I think I understand the nature of the beast a bit better now. First i listened to "underdog" and "dive for you" by boom boom satellites. electro J-rock. Knowing these songs fairly well I picked up on how bass heavy this system is when set completely neutral. I listened with volume at around 30. All the door speakers are working to prouduce bass along with the sub. there is a very unique beat in "dive for you" that the subwoofer nails really nicely. It's a low impact and it gives the impression it's hollow or getting sucked away. I like how it's reproduced in the cabin. midbass to subbass and trebble seem to take emphasis here.

I also listened to the first three tracks from Yo Yo Ma's _Solo_. It's odd, but I really hear where all the speakers are listening to this. It could be that I'm just so used to hearing this albumn using earphones. While the sound is full and you can feel the body of the cello, it lacks a bit of its voice. Once again this is a midrange issue to me. I've gotten used to hearing the friction of bow dragging across string, bow lifts, the ring of certain taps, and other noises which aren't just notes played and those aren't as perceptible now. Perhaps that's what resolution is. 

For a factory stereo, let alone a toyota stereo this is fantastic sounding. It's a vast improvement over the last generation's premium sound system and I think it's perfect for pleasing the average listener. There is a lot of bass and mid trebble emphasis. Impact is really the subwoofer's job though. The door speakers are called on to play low, but they are not punchy which i find myself prefering. I could be imagining things or my reference could be off, but I feel there is a hole in the midrange response.


----------

*Task description*:
Rewrite the car stereo post from "I think I understand" through "take emphasis here.", substituting "bass speaker" for "subwoofer".

(Element and text position data)
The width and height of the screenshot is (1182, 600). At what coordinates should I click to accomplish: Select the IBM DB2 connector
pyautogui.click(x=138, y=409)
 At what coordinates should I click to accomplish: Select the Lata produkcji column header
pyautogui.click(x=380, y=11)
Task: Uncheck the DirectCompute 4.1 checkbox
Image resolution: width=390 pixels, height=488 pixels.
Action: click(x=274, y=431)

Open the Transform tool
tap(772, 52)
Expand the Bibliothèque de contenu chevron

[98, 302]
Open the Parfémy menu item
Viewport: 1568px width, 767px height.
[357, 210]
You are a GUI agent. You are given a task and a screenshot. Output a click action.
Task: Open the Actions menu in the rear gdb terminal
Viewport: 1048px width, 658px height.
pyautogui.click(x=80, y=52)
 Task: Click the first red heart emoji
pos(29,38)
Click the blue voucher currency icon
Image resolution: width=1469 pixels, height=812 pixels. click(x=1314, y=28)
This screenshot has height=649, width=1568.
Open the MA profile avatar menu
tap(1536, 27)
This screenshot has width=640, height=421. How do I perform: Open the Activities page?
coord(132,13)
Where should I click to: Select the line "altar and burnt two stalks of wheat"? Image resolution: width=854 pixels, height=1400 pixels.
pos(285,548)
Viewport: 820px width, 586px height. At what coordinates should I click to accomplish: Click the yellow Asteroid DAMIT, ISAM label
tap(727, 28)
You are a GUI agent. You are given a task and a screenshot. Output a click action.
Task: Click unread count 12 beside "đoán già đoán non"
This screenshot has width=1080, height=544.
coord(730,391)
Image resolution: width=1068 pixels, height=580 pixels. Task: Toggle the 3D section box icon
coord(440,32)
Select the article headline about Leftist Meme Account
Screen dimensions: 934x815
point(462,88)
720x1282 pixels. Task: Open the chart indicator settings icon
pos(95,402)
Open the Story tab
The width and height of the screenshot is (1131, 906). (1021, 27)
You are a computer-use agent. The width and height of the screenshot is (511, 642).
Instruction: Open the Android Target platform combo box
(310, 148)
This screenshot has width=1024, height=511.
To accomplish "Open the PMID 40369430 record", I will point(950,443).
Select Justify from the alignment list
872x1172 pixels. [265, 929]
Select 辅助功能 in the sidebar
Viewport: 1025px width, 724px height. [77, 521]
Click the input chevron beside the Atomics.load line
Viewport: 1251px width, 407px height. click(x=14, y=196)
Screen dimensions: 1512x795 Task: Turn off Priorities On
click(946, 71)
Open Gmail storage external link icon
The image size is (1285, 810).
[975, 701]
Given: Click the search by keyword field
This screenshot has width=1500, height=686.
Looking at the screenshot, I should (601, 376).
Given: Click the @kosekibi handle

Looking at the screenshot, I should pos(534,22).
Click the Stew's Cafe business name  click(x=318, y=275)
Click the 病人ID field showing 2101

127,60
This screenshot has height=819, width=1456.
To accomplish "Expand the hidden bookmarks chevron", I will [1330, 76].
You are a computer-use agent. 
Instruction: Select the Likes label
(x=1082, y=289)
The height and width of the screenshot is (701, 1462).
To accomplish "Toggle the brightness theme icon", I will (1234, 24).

*Output*:
I think I understand the nature of the beast a bit better now. First i listened to "underdog" and "dive for you" by boom boom satellites. electro J-rock. Knowing these songs fairly well I picked up on how bass heavy this system is when set completely neutral. I listened with volume at around 30. All the door speakers are working to prouduce bass along with the sub. there is a very unique beat in "dive for you" that the bass speaker nails really nicely. It's a low impact and it gives the impression it's hollow or getting sucked away. I like how it's reproduced in the cabin. midbass to subbass and trebble seem to take emphasis here.